I don’t know who this person is in me who would never speak up for herself
Was always soft and vulnerable
Who’s been at various times pickpocketed, blasphemed,
body-slammed, ransacked, ridiculed
Who now has a voice
Who now lets rage show
Who couldn’t express herself
Has now become all angles and sharp edges.
YOU CAN’T GET OUT FROM UNDER
I may attach this to another poem and
I may not
This may stand on its own
But these are my jokes
If you happen to go outside and see some lady/some bitch
on the street/50-ish
coat open/it’s under 20 degrees
don’t yell, Are you fucking crazy?
Leave her alone, she’s in menopause.
Zero degrees/hot flash
And that shit feels good
Also, if you’re on a bus or a train and you
really need to sit down/find a Black man
A big Black man/next to him
the seat is always empty
Next to big Black women too.
Sometimes on a crowded bus to Boston
The seat next to me is completely empty
And just so you know I’m in a rage about crudité
FUCK crudité
Who eats crudité except for starving first-year college students
at a book party
Really what middle-aged person do you know is gonna chew hard
on a carrot stick at a party
It’s not a barn.
You’re not a sheep or some shit.
I mean, what about sensitivity to people with fake-ass teeth
I looked over recently at an event and saw some Brussel sprouts
on a platter of crudité at a party
Raw ass/hard ass Brussel sprouts
No one is going to eat raw Brussel sprouts at a party.

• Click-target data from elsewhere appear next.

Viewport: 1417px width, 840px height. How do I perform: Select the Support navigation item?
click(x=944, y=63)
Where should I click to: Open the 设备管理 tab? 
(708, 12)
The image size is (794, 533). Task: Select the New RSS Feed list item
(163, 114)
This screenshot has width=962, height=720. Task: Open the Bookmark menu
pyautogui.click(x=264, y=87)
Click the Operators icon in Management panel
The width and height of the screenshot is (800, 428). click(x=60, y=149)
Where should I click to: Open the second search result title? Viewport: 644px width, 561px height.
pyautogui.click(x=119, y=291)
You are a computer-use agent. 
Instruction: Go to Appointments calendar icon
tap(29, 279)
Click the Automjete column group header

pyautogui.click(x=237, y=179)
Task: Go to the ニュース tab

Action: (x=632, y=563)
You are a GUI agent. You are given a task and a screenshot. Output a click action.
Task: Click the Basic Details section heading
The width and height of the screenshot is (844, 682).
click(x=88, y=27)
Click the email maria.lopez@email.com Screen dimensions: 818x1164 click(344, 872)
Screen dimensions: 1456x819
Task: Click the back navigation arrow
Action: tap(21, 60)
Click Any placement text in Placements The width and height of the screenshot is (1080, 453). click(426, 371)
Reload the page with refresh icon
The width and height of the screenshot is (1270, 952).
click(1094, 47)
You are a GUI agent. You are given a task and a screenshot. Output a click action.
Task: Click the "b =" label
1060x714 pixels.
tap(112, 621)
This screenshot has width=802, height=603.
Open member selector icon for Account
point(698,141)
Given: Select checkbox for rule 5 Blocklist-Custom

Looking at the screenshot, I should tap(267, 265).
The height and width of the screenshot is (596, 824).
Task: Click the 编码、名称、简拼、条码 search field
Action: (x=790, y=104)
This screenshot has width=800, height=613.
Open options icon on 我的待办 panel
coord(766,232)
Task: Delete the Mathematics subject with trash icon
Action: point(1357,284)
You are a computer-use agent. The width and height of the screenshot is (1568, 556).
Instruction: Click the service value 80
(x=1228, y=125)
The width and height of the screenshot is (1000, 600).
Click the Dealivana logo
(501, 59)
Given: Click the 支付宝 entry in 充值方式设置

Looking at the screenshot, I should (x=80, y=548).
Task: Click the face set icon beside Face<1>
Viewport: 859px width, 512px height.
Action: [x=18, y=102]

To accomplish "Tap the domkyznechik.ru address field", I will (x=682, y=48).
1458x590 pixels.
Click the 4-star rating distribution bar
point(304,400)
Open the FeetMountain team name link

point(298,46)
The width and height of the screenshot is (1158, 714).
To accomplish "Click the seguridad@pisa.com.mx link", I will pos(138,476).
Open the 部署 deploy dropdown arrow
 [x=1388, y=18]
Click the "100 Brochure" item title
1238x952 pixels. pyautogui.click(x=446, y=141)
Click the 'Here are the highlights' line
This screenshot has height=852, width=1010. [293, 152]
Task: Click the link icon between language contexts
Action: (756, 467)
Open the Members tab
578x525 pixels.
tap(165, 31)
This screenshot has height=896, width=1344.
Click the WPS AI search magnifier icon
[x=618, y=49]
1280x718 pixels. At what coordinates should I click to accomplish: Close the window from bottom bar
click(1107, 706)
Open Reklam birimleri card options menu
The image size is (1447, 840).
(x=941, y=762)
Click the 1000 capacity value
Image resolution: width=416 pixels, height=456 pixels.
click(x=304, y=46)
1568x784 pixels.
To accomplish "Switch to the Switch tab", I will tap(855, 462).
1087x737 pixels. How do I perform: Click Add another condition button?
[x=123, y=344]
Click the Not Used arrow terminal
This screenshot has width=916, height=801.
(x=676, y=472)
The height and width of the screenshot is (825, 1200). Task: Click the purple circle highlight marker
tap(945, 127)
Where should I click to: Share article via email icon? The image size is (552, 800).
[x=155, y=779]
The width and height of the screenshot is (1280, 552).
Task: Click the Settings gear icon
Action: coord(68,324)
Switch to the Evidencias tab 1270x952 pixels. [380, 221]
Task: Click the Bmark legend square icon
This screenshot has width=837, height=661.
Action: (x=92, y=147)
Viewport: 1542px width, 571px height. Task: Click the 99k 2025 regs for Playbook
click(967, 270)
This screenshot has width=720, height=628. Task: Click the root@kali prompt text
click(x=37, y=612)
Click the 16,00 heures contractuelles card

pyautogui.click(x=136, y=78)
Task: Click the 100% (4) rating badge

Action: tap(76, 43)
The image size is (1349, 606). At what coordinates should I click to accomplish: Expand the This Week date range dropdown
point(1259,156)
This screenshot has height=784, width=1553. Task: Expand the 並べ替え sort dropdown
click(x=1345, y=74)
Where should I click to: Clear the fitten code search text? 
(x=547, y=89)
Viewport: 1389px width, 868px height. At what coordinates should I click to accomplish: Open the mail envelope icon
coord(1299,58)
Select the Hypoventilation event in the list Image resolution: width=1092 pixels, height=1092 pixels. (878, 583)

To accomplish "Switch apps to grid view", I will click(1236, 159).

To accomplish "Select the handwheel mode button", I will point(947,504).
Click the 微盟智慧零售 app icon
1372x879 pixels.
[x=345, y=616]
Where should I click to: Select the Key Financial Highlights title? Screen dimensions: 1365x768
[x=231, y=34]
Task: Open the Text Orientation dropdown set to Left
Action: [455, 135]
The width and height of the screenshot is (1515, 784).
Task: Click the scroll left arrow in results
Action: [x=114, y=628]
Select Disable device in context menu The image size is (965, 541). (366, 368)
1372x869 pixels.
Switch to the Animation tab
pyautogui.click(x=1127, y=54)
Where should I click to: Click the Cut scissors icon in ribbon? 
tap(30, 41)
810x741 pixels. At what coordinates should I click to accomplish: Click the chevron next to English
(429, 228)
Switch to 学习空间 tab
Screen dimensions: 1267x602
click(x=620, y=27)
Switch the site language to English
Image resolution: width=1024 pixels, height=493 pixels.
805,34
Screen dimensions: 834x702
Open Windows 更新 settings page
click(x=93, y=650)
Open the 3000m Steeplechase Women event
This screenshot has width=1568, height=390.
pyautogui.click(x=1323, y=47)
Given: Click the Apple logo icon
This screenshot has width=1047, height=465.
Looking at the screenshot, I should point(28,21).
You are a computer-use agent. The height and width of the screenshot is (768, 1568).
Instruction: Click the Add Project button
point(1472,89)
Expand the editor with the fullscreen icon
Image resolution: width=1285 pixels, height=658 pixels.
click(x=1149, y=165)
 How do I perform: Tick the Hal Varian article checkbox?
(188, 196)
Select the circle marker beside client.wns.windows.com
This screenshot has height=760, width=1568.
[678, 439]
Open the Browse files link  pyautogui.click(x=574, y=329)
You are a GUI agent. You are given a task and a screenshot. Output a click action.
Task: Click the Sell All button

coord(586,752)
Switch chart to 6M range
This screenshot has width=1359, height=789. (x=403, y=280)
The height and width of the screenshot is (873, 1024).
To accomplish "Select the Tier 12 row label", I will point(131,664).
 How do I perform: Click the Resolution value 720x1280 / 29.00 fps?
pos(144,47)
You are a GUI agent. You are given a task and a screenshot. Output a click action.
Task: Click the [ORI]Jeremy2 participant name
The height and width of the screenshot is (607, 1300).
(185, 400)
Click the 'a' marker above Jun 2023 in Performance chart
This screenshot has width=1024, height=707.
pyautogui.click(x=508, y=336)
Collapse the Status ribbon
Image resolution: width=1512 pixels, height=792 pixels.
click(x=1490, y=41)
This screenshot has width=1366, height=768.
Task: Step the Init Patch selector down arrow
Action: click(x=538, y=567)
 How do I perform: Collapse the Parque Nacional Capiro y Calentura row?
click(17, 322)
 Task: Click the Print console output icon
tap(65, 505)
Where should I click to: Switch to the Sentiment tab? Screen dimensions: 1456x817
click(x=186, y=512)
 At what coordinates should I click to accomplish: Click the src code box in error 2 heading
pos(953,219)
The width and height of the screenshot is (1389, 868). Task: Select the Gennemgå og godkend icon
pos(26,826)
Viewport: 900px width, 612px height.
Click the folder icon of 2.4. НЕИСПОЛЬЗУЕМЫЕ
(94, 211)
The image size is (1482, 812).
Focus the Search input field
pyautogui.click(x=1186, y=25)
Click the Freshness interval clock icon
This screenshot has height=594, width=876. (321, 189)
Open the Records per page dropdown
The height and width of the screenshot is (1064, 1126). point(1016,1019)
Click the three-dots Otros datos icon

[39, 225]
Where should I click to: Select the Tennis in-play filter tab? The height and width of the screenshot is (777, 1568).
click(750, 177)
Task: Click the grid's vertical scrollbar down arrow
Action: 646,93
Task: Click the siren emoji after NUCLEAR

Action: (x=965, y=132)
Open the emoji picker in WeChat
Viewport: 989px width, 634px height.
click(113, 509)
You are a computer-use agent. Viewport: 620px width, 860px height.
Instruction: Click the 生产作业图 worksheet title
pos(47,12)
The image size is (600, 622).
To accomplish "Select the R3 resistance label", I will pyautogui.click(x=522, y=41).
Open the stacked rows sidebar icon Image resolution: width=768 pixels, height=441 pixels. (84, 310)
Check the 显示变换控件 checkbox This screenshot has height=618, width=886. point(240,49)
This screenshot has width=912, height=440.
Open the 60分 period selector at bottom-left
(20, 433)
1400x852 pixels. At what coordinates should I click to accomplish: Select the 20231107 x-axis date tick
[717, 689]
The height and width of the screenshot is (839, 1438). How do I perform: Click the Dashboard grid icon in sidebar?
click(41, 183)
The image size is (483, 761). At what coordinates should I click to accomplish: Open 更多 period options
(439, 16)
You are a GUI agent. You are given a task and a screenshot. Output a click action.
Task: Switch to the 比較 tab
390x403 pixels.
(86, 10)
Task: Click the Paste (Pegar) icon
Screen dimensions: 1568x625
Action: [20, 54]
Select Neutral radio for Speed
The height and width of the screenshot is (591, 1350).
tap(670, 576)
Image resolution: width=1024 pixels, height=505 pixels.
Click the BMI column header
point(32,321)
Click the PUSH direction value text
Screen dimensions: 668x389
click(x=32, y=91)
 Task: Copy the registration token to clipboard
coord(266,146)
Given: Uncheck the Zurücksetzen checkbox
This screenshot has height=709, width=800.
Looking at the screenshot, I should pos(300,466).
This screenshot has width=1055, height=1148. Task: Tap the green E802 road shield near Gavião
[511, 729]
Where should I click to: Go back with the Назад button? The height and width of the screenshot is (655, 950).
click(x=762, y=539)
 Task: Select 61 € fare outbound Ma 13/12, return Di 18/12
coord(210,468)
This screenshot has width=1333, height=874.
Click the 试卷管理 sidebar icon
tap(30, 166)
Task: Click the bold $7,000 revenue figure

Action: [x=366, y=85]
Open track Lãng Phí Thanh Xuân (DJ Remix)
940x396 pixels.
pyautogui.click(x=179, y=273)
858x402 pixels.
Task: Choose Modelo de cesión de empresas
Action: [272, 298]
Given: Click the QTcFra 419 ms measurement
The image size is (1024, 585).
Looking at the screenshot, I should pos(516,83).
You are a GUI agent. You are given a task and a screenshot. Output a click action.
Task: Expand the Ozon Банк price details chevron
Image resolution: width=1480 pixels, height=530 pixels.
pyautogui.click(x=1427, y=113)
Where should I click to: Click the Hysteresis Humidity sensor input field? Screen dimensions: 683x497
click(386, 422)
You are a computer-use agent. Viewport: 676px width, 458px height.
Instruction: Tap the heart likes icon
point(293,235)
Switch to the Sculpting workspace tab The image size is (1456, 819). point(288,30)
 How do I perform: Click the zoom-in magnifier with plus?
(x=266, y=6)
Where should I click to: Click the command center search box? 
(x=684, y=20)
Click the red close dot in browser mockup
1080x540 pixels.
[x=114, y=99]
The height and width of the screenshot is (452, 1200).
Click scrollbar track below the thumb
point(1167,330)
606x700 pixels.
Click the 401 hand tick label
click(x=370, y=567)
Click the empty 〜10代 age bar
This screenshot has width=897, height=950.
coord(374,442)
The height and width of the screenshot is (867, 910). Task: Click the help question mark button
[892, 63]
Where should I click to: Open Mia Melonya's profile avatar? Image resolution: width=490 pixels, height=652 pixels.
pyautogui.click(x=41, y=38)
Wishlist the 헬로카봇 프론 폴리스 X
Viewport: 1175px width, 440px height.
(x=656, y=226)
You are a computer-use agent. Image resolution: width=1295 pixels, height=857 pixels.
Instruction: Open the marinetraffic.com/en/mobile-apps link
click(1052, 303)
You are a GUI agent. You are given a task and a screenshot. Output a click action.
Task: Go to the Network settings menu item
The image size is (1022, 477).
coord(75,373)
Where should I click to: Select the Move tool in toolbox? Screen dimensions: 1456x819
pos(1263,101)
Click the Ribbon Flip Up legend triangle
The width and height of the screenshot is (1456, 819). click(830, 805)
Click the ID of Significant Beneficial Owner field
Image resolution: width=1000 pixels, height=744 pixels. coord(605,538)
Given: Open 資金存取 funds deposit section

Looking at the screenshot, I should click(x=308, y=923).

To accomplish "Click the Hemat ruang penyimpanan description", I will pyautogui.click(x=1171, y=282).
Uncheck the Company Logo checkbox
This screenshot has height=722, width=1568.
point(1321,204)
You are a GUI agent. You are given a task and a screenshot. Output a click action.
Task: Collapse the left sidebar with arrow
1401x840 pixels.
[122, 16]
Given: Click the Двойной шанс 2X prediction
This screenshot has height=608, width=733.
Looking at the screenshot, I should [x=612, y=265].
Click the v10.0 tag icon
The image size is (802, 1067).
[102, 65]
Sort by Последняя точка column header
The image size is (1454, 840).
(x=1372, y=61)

To my point, no one touched them.
And politics has ruined my ability to enjoy Christmas or escape.
I love Christmas.
I watched Frosty the Snowman with my mother over the holiday
But then politics came in.
I started questioning if the relationship between Frosty
and the little girl who loved him was age-appropriate.
Why did they hug so fucking much?
I know he’s supposed to be snow but just why was he so fucking white
Like hundreds of years of patriarchy you can’t get out from under.